A dark, bitter commentary on modern American life cloaked in the form of a surrealist western, Jim Jarmusch's Dead Man stars Johnny Depp as William Blake, a newly-orphaned accountant who leaves his home in Cleveland to accept a job in the frontier town of Machine. Upon his arrival, Blake is told by the factory owner Dickinson (Robert Mitchum) that the job has already been filled. Dejectedly, he enters a nearby tavern, ultimately spending the night with a former prostitute. A violent altercation with the woman's lover (Gabriel Byrne), also Dickinson's son, leaves Blake a murderer as well as mortally wounded, a bullet lodged dangerously close to his heart. He flees into the wilderness, where a Native American named Nobody (Gary Farmer) mistakes Blake for the English poet William Blake and determines that he will be Blake's guide in his protracted passage into the spirit world. ~ Jason Ankeny, Rovi
2 gold stars says it all. This is not my cup of tea. I only watched it because a friend recommended it. I wouldn't watch it again. If you like surrelistic movies with some flambouncy, here's one for you.

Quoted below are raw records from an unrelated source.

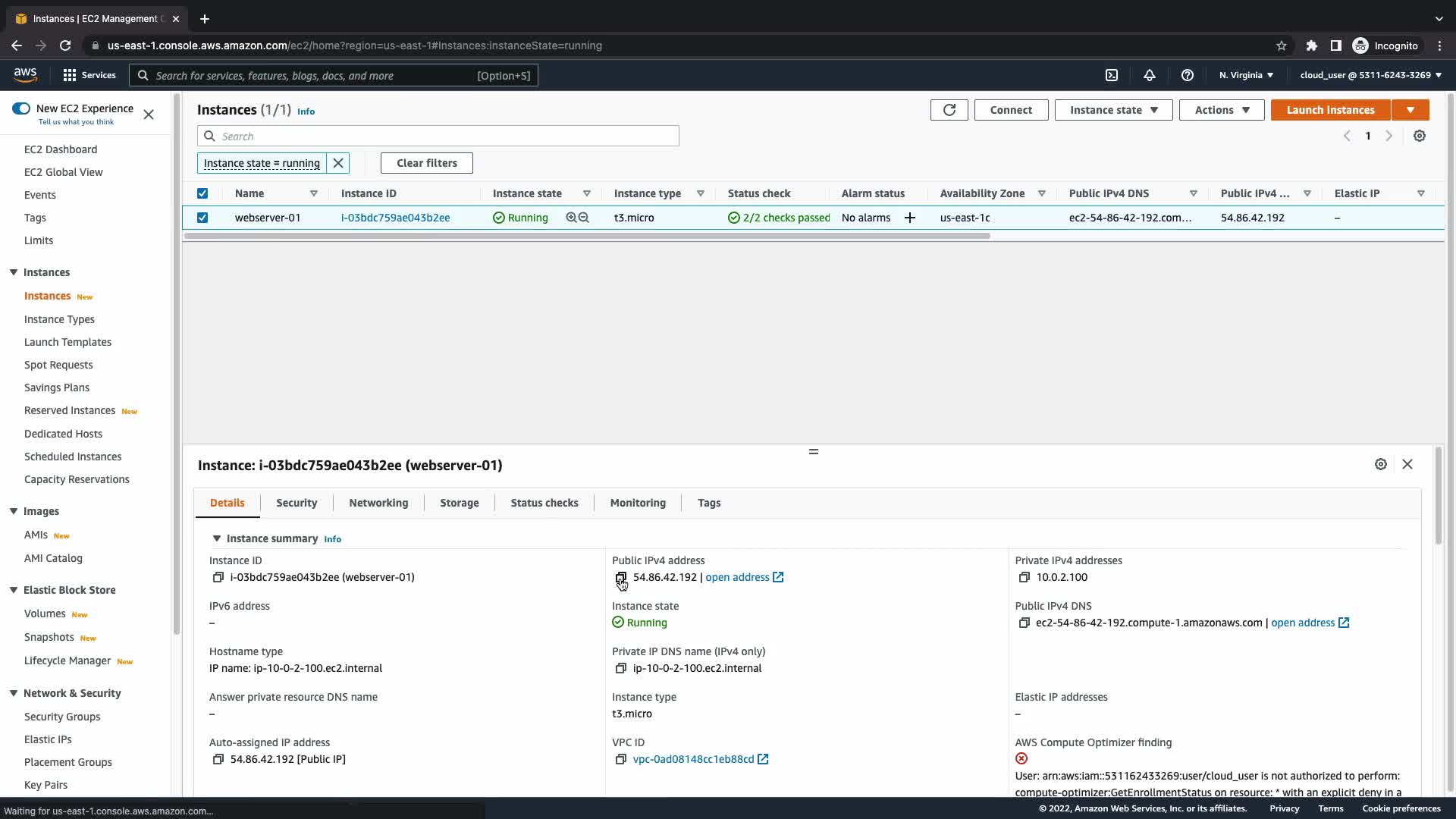Copy the public IPv4 address 54.86.42.192
Image resolution: width=1456 pixels, height=819 pixels.
click(621, 578)
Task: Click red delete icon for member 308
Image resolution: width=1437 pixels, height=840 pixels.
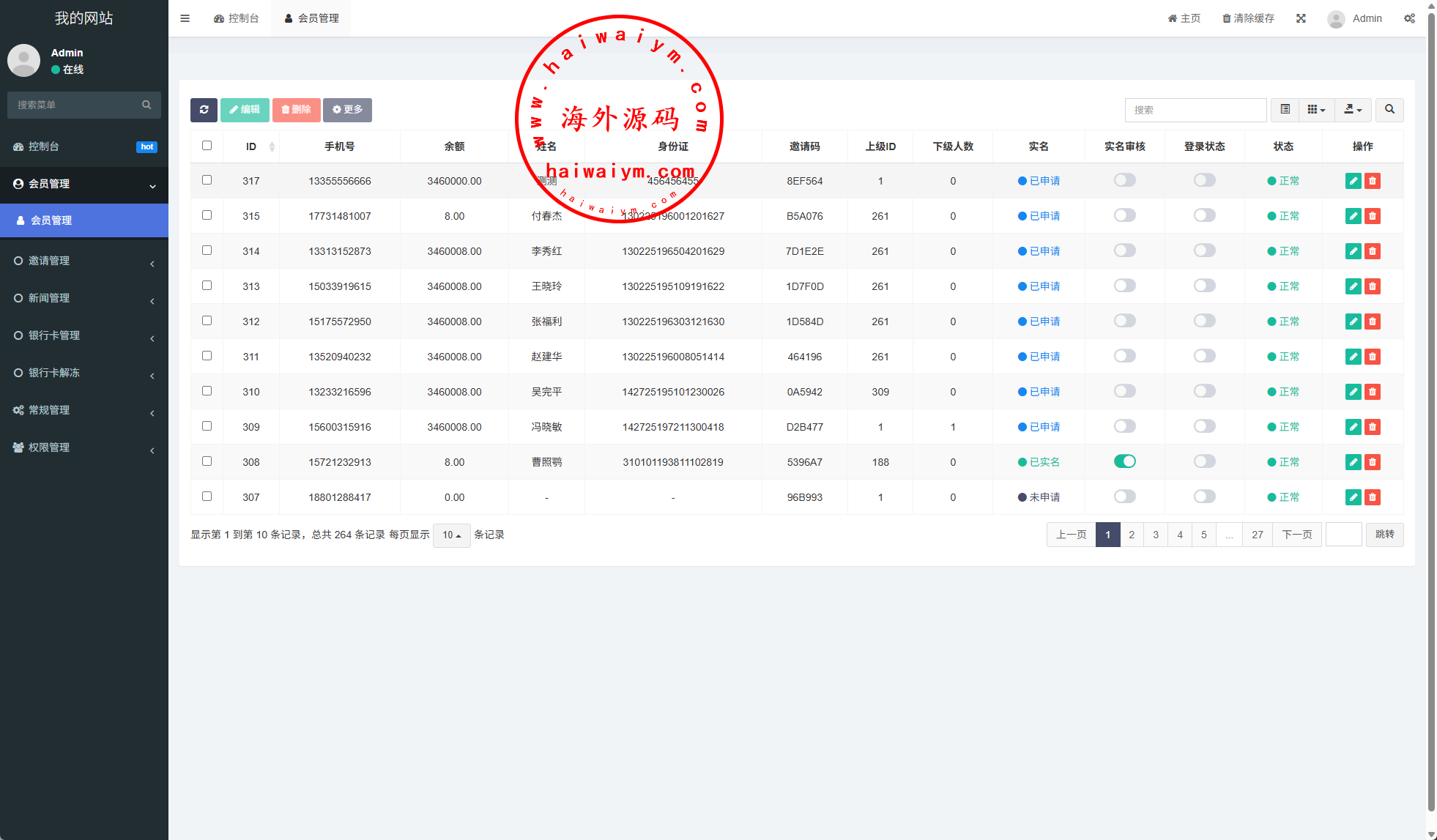Action: (x=1373, y=462)
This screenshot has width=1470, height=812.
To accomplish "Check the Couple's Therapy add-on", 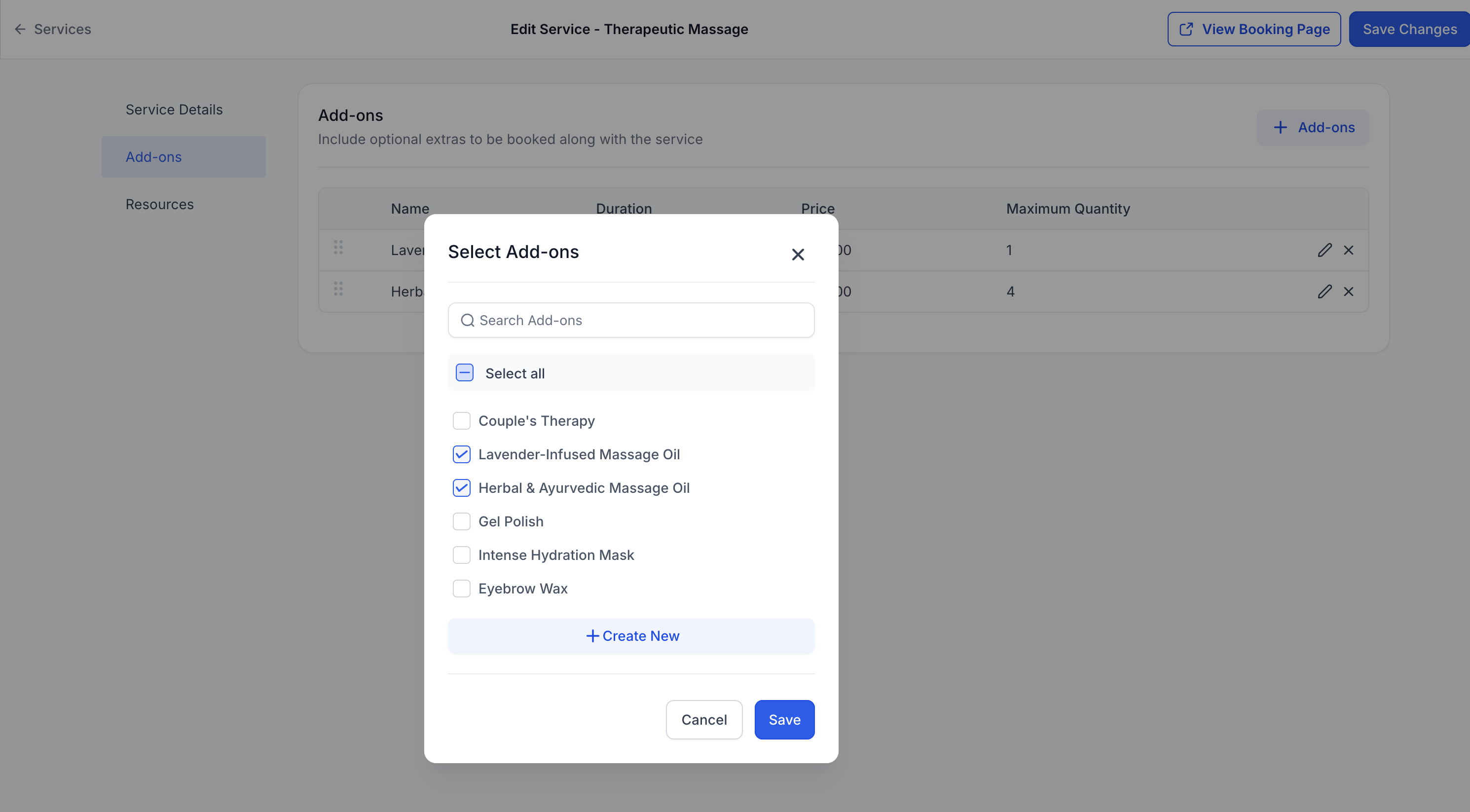I will [x=461, y=420].
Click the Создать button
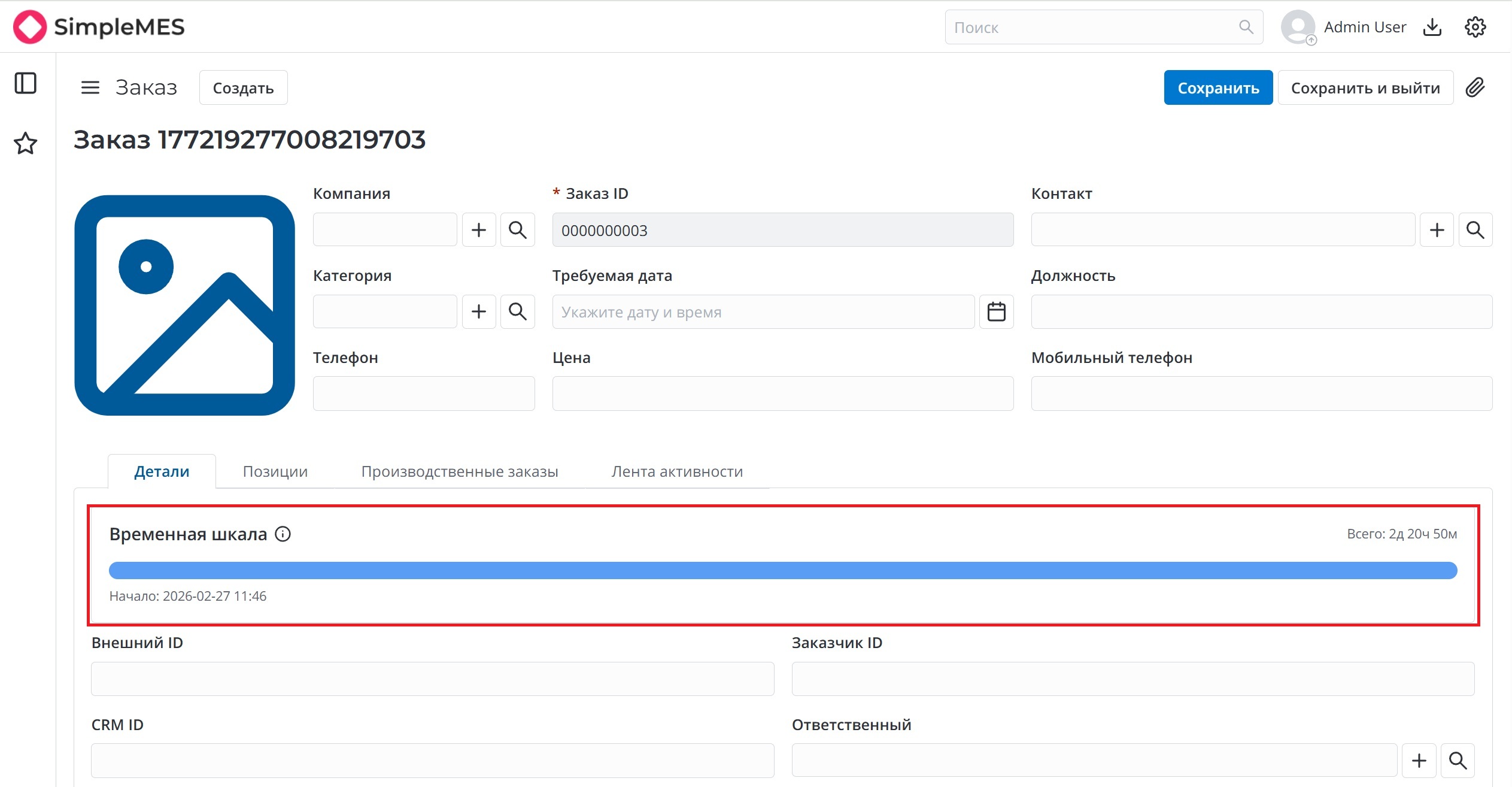 [x=243, y=88]
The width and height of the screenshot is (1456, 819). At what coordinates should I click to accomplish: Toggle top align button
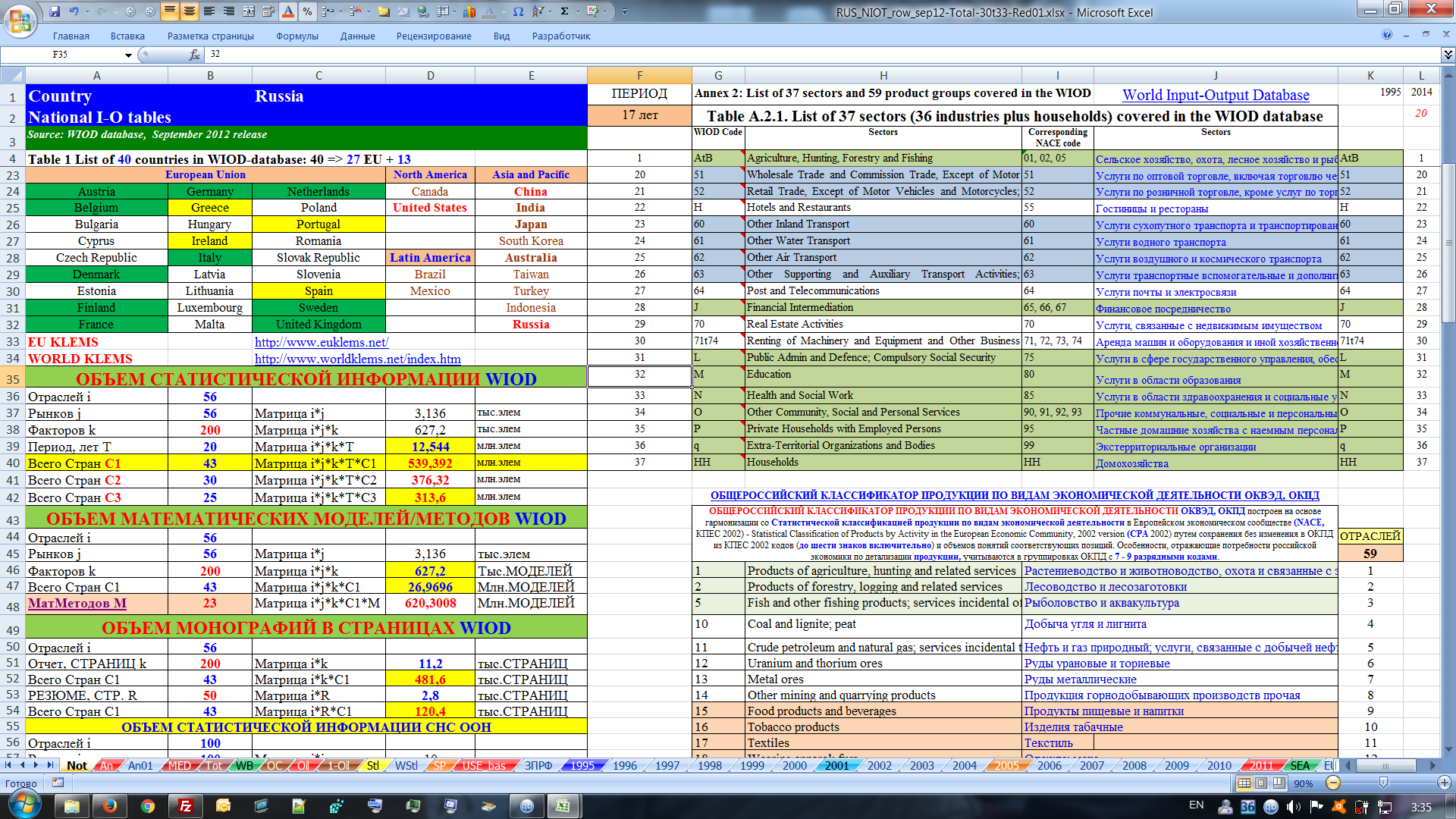coord(169,11)
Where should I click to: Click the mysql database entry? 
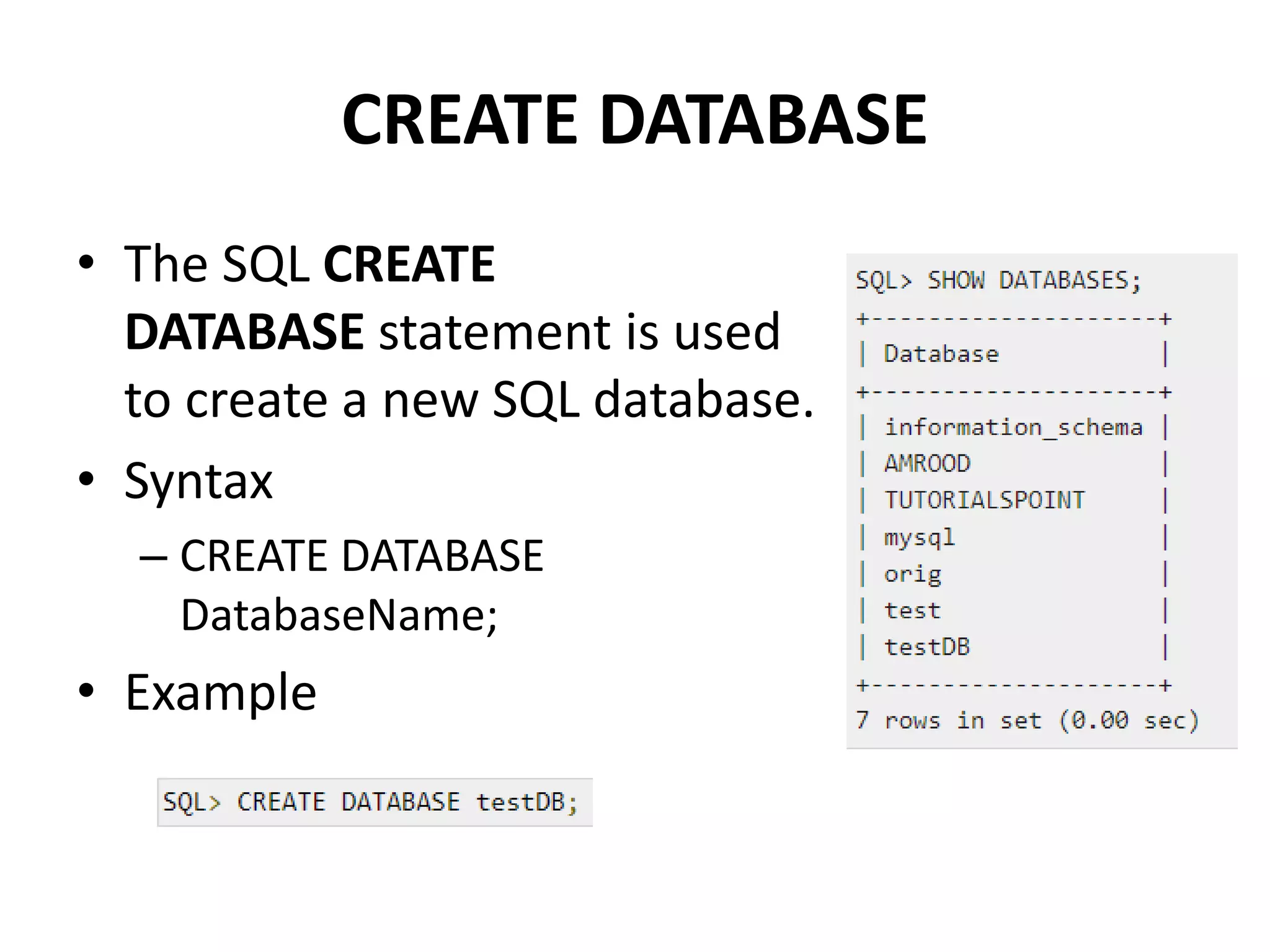point(919,537)
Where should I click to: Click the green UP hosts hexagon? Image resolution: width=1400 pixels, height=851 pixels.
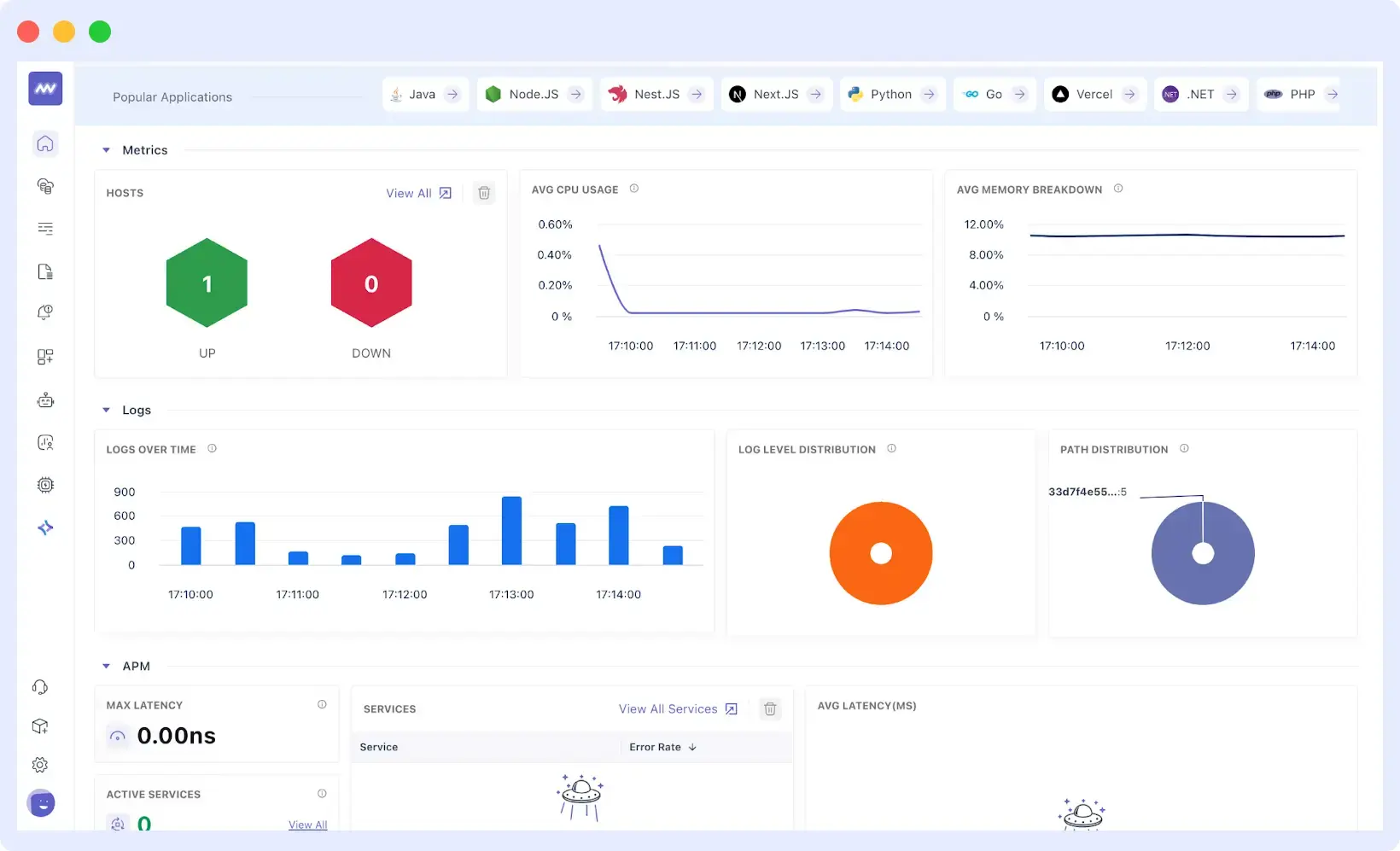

Steady stream of strange characters weave in and out of William Blakes (Johnny Depp) adventure. Bizarre tale of a young man who goes west, after the death of his parents, to take a job as an accountant only to find the job already taken. Movie was fascinating in a rather strange way; youre sort of drawn into it and not released until the inescapable end. Johnny Depp is ageless and as usual, amazing.